L’impianto, tuttavia, non è ancora completo. Il secondo lotto funzionale, che dovrebbe prendere il via entro la fine di novembre, prevede la realizzazione delle aree servizi — spogliatoi, docce e servizi igienici — grazie a un ulteriore finanziamento comunale di 185 mila euro e alle economie di gara autorizzate dalla Presidenza del Consiglio dei Ministri – Dipartimento dello Sport, hanno precisato dal Comune in sede di taglio del nastro.
«Abbiamo un Palavolley inaugurato ma ancora senza spogliatoi, docce e servizi igienici – afferma Ameli – Gli atleti, in caso di pioggia o neve, devono uscire all’esterno per potersi cambiare o andare in bagno. È normale una situazione del genere?»
Ameli ricorda inoltre che «un anno fa (all’epoca era capogruppo consiliare del Pd, ndr) era stata approvata una variazione di bilancio proprio per completare questi servizi essenziali.
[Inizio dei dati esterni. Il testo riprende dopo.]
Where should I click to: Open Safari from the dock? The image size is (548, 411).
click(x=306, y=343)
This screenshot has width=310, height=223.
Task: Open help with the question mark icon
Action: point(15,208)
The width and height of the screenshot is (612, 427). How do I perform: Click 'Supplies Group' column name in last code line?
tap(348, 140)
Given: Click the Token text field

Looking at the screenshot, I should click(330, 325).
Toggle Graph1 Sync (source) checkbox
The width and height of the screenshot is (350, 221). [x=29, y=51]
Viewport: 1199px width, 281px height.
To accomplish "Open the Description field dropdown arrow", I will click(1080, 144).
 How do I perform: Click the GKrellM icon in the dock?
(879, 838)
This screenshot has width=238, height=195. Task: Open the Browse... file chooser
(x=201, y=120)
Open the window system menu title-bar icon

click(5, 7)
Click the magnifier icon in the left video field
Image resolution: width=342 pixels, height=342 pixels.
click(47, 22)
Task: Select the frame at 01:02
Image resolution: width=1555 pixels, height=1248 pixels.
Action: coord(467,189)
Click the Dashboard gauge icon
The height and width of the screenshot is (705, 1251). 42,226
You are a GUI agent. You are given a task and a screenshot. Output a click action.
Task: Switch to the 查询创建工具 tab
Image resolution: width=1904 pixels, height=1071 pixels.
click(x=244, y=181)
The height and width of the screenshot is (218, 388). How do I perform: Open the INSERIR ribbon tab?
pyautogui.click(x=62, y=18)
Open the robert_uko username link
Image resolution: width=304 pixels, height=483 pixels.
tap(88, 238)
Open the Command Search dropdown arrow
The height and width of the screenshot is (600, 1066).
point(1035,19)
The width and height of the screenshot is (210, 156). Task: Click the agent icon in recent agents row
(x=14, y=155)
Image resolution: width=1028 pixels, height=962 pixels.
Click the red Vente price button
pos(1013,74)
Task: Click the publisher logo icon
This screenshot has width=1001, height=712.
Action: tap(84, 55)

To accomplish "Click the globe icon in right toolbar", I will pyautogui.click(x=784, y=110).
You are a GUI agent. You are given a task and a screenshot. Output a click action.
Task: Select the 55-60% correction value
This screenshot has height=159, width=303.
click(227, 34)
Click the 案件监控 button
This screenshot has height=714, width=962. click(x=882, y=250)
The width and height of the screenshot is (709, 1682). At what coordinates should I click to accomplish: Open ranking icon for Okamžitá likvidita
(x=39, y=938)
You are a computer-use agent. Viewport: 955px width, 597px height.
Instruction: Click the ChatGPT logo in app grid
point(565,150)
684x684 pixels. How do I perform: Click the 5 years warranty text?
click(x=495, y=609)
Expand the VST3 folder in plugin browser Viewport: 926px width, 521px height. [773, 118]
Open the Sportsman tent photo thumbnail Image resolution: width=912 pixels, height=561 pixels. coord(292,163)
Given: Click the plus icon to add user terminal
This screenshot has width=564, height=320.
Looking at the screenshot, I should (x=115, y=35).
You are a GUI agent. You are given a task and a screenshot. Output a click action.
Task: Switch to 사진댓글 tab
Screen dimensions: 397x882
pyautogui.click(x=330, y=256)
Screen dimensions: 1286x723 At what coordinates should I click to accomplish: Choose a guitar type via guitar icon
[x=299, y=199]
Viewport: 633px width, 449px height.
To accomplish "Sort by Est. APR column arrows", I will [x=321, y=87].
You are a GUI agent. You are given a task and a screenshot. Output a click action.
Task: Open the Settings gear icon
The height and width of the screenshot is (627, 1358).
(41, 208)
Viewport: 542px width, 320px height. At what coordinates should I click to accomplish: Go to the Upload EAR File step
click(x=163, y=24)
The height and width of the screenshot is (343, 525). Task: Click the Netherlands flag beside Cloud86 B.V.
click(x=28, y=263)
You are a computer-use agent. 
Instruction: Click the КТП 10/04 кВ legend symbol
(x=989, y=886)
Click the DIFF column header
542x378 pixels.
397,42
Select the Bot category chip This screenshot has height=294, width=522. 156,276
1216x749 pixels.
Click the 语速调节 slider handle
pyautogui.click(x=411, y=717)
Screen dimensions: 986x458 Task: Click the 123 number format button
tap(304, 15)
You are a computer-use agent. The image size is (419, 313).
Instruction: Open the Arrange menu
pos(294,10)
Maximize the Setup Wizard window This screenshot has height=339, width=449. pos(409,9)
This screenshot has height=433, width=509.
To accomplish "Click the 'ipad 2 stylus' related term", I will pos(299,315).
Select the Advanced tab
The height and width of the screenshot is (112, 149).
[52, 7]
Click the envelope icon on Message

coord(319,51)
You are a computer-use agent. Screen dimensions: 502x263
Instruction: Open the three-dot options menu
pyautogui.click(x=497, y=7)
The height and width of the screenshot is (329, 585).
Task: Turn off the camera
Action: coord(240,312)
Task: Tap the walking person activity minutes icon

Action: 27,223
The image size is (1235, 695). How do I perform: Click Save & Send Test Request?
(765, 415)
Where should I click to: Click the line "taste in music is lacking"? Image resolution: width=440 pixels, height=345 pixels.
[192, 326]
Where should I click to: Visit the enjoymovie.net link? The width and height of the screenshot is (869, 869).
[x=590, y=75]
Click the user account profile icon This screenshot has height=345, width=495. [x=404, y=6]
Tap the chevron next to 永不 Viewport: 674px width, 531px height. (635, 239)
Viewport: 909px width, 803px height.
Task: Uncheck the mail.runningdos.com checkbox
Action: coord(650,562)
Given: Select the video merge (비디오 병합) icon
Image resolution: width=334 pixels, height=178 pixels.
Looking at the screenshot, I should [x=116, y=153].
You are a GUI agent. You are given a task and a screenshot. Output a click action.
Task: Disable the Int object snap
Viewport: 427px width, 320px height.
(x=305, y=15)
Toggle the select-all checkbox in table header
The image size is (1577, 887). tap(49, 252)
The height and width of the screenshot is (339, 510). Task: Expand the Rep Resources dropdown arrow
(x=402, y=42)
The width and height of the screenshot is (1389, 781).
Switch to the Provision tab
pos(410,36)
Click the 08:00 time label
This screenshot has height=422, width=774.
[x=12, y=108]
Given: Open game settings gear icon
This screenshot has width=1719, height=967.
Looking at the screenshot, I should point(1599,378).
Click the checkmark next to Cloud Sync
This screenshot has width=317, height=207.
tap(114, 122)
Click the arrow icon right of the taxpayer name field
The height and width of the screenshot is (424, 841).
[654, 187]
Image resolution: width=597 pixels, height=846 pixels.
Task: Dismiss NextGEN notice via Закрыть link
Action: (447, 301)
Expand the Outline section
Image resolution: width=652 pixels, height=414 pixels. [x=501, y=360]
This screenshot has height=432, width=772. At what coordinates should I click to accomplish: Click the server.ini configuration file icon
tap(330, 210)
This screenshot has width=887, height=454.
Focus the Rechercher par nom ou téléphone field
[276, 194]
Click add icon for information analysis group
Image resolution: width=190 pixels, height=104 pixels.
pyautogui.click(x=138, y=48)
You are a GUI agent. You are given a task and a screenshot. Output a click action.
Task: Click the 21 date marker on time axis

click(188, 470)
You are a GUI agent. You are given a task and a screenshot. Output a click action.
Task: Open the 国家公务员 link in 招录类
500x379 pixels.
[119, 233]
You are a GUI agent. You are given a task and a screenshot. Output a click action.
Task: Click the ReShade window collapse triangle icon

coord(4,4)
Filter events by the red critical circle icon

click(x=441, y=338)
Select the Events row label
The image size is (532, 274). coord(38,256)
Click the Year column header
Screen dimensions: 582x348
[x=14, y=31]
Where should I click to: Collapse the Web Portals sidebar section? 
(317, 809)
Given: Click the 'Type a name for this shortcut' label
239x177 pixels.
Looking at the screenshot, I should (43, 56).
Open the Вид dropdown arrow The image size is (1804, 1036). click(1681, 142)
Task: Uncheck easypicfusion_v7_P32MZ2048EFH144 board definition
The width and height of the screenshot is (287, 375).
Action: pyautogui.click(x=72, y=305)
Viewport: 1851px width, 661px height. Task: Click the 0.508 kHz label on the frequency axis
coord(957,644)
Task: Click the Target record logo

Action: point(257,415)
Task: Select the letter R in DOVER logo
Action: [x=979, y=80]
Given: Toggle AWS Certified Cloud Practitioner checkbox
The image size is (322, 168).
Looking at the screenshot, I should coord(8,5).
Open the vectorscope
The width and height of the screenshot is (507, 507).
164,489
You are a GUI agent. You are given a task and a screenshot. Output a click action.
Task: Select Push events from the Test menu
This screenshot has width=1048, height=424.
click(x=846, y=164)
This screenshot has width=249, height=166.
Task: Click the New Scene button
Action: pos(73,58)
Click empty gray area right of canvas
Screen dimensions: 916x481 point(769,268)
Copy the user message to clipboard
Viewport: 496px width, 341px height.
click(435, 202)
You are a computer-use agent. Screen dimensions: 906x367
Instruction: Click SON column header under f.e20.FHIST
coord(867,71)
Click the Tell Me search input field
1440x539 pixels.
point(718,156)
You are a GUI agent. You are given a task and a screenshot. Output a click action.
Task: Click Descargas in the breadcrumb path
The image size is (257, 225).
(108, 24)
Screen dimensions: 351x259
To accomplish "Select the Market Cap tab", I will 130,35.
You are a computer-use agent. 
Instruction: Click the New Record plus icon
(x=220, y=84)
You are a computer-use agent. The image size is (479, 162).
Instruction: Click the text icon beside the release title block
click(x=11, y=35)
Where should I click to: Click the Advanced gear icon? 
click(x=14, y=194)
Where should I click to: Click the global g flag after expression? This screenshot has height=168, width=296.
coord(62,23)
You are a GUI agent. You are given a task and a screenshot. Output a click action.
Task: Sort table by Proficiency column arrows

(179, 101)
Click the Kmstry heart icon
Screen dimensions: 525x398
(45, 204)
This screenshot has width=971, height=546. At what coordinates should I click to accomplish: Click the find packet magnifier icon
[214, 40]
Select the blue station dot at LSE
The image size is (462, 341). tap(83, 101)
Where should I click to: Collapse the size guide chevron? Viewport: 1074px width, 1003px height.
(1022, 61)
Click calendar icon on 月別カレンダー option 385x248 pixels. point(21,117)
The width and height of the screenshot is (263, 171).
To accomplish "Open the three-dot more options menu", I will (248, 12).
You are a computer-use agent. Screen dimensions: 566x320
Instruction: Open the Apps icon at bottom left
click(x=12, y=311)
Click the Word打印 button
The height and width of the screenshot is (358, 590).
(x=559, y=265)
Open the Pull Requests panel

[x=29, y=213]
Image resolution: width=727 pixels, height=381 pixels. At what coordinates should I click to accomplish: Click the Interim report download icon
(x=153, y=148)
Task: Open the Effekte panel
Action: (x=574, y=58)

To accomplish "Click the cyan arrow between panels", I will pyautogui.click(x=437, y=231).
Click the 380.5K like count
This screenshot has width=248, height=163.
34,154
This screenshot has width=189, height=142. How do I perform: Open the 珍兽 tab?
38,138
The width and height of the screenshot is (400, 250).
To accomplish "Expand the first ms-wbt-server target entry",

Dove sono finiti i fondi e i progetti? Mentre si fa “propaganda” su una nuova struttura incompleta, il resto della Cittadella dello Sport (la pista di atletica, le aree esterne) è lasciato all’abbandono e al degrado, nonostante le promesse di rilancio, anche da parte del Commissario alla Ricostruzione Guido Castelli. Qual è l’iter e la data certa di avvio dei lavori per spogliatoi e servizi igienici del Palavolley? Sarebbe utile un rendiconto chiaro sugli investimenti della Struttura Commissariale Sisma relativi alla riqualificazione della Cittadella dello Sport per capire quali promesse sono state davvero mantenute».
Immediata la risposta, al post social del segretario del Pd, della società sportiva Libero Volley di Ascoli: «Come società che sta quotidianamente svolgendo le proprie attività all’interno del nuovo Palavolley, sentiamo il dovere di chiarire alcuni punti.
Il Palavolley non è affatto abbandonato o inutilizzabile: al contrario, grazie alla collaborazione e al sostegno del Comune di Ascoli Piceno, possiamo allenarci e giocare regolarmente in una struttura moderna e sicura, in attesa del completamento dei lavori accessori.
È vero che alcuni interventi (come spogliatoi e servizi interni) sono ancora in fase di realizzazione, ma il Comune ha comunque garantito spazi alternativi pienamente funzionali per consentirci di iniziare le attività e non restare ancora senza una casa sportiva dopo anni di attesa. Per noi, che viviamo lo sport ogni giorno, questo conta molto più delle polemiche politiche. Preferiamo guardare ai fatti: alle nostre atlete che si allenano, ai bambini che tornano a giocare e a una struttura che finalmente prende vita».